Tribune
Gabon : Un silence complice
L’on se souvient du KévazigoGate. Une Affaire qui, aujourd’hui n’existe que de nom. Une Affaire qui a conduit à l’éviction des hauts cadres de notre pays et surtout amené à éclabousser le Second du Président de la République, monsieur Pierre-Claver MAGANGA MOUSSAVOU.
En effet, en l’outrageant comme jamais, on est en droit de penser qu’il a été victime d’un vaste complot qui visait, nous le savons désormais Ali BONGO ONDIMBA, dont le porte parole a assuré que « notre main ne tremblerait pas », une main, du moins celle d’un Chef d’Etat en convalescence, qui ne pouvait objectivement se séparer de son Vice-Président sans en référer au Président du Sénat et au Président de l’Assemblée Nationale qui sont d’ailleurs rester coi, malgré la violation de la Constitution, une main dont la souffrance était encore perceptible à l’occasion de la signature de l’acte conjoint des Chefs d’Etat et de gouvernement de la CEEAC en janvier 2020 !

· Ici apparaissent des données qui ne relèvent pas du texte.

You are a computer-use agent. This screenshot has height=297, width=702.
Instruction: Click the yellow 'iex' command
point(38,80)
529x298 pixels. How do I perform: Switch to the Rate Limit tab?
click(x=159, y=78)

Le Premier Ministre « complice » de BLA avait longtemps jeter aux orties la sacro sainte solidarité gouvernementale et comble de tout l’ancien magistrat a, vis-à-vis de ses collègues, balayé d’un revers de la main la présomption d’innocence .

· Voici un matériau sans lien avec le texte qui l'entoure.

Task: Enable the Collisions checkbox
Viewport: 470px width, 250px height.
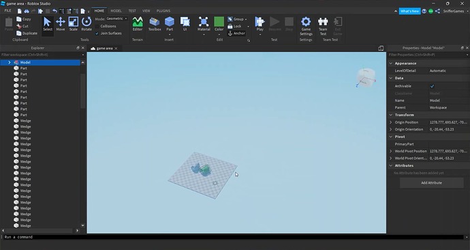Action: 97,27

La HAC si prompte à sanctionner à tout va, est restée aux abonnés absents face aux propos outrageux du journal en ligne »KongossaNews ». Le complot était en cours, tous complices d’une machination savamment orchestrée pas que par le directeur de cabinet .
Aujourd’hui, le dossier KévazigoGate reste vide. Pierre-Claver MAGANGA MOUSSAVOU est resté debout. L’histoire de cette personnalité publique souvent parsemée d’épreuves et d’embûches est un exemple à suivre. Il mérite Justice et Reconnaissance.
Patrick LEKOGO, Un Observateur de la vie politique de notre pays et Citoyen libre.